» **Problem statement**:
Using the entries below, output exactly the line containing "Where should I click to: Click the Product" and all lines that follow it to the end.

» **Data excerpts**:
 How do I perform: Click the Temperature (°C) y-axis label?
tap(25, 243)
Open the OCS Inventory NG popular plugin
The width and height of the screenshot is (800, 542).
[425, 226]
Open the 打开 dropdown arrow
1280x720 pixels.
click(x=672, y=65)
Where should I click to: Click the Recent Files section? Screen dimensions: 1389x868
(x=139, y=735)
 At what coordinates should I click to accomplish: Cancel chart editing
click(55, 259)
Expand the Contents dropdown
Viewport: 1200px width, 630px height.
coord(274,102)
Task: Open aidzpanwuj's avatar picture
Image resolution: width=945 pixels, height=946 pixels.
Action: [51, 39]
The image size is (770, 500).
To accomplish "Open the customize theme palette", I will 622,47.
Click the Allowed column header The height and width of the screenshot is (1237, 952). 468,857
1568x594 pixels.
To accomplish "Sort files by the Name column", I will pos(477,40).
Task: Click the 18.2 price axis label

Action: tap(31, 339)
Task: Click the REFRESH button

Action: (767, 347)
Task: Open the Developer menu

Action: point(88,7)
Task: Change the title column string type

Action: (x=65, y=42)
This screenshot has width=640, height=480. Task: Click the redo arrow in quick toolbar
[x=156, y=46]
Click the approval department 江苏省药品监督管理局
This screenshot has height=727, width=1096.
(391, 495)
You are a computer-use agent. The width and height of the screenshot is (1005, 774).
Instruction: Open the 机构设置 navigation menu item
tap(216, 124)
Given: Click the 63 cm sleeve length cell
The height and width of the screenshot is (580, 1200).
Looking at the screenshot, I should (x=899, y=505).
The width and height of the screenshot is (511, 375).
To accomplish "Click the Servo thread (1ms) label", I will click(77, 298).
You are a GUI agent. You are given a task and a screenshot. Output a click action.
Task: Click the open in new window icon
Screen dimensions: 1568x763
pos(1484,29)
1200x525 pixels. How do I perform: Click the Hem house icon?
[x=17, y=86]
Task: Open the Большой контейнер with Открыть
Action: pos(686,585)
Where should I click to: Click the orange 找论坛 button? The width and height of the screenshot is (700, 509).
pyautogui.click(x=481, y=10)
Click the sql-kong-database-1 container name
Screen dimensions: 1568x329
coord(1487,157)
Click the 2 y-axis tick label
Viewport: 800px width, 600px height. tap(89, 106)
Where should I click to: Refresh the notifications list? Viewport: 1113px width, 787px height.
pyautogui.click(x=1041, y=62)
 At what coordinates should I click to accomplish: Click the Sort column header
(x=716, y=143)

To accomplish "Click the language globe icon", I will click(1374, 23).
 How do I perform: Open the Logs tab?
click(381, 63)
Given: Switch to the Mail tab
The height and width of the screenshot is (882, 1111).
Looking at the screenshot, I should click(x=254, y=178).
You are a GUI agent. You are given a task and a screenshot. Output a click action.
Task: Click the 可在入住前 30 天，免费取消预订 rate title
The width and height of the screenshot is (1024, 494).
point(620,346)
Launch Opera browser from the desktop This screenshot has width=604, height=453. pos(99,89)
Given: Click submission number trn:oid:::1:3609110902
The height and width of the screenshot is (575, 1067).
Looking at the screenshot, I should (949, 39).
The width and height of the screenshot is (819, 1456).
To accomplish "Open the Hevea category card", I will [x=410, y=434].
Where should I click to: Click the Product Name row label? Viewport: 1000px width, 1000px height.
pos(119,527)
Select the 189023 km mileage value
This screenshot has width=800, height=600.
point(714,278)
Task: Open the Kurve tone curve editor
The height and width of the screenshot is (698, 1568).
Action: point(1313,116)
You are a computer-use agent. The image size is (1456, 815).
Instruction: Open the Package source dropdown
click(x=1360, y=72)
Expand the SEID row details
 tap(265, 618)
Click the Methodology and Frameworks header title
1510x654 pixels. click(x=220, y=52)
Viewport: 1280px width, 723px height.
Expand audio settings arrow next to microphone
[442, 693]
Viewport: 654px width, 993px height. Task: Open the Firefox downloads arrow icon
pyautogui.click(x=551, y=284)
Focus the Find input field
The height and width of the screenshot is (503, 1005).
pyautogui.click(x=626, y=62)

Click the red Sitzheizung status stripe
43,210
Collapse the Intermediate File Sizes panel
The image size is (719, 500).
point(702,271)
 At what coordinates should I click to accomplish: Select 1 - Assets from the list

» **Response area**:
Where should I click to: Click the Product Name row label? Viewport: 1000px width, 1000px height.
pos(119,527)
Select the 189023 km mileage value
This screenshot has width=800, height=600.
point(714,278)
Task: Open the Kurve tone curve editor
The height and width of the screenshot is (698, 1568).
Action: point(1313,116)
You are a computer-use agent. The image size is (1456, 815).
Instruction: Open the Package source dropdown
click(x=1360, y=72)
Expand the SEID row details
 tap(265, 618)
Click the Methodology and Frameworks header title
1510x654 pixels. click(x=220, y=52)
Viewport: 1280px width, 723px height.
Expand audio settings arrow next to microphone
[442, 693]
Viewport: 654px width, 993px height. Task: Open the Firefox downloads arrow icon
pyautogui.click(x=551, y=284)
Focus the Find input field
The height and width of the screenshot is (503, 1005).
pyautogui.click(x=626, y=62)

Click the red Sitzheizung status stripe
43,210
Collapse the Intermediate File Sizes panel
The image size is (719, 500).
point(702,271)
 At what coordinates should I click to accomplish: Select 1 - Assets from the list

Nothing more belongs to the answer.